The Endless Tuning. An Artificial Intelligence Design To Avoid Human Replacement and Trace Back Responsibilities
Elio Grande
TL;DR
Endless Tuning addresses the problem of AI deployment that risks human replacement and responsibility gaps in high-stakes decisions. The authors propose a relational, double-loop protocol with soft interpreters and hermeneutic explanations, implemented in three prototypical decision tasks and evaluated via domain-expert interviews. Key contributions include a modular protocol, an interface that fosters reflection and traceability, and a governance-friendly log for accountability. The findings suggest users retain control and that accountability can be bridged, though data quality and interface design pose ongoing challenges.
Abstract
The Endless Tuning is a design method for a reliable deployment of artificial intelligence based on a double mirroring process, which pursues both the goals of avoiding human replacement and filling the so-called responsibility gap (Matthias 2004). Originally depicted in (Fabris et al. 2024) and ensuing the relational approach urged therein, it was then actualized in a protocol, implemented in three prototypical applications regarding decision-making processes (respectively: loan granting, pneumonia diagnosis, and art style recognition) and tested with such as many domain experts.

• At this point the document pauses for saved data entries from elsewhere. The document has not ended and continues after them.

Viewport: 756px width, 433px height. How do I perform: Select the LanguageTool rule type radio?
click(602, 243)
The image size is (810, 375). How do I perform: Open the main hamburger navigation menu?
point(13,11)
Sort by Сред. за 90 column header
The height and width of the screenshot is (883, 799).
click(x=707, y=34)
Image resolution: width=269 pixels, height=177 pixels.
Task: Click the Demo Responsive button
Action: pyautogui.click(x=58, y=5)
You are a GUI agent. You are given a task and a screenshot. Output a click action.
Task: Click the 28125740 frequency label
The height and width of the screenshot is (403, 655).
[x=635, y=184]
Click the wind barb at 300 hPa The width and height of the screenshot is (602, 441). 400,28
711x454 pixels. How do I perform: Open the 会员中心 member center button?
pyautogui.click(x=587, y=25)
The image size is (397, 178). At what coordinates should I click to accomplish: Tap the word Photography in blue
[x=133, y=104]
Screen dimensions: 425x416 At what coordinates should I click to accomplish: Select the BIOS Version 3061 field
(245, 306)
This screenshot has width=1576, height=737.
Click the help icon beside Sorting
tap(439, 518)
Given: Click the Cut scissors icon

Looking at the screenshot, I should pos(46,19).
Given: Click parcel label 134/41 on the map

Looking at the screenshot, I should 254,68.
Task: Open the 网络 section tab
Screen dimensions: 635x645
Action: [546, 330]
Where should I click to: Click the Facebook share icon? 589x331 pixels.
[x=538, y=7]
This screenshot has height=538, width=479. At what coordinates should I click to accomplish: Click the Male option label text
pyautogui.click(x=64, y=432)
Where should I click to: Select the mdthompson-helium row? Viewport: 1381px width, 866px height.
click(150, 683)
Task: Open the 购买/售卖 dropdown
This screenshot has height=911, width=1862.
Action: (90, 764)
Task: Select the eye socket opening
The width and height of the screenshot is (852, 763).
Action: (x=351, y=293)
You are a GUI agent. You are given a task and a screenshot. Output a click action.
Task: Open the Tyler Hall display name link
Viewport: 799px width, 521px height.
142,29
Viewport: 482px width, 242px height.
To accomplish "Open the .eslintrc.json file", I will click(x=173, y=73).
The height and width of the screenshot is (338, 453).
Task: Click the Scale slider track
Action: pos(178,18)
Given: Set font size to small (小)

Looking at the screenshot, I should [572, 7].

Step by step illustrating the protocol, giving insights concretely showing a different voice (Gilligan 1993) in the ethics of artificial intelligence, a philosophical account of technical choices (e.g., a reversed and hermeneutic deployment of XAI algorithms) will be provided in the present study together with the results of the experiments, focusing on user experience rather than statistical accuracy. Even thoroughly employing deep learning models, full control was perceived by the interviewees in the decision-making setting, while it appeared that a bridge can be built between accountability and liability in case of damage.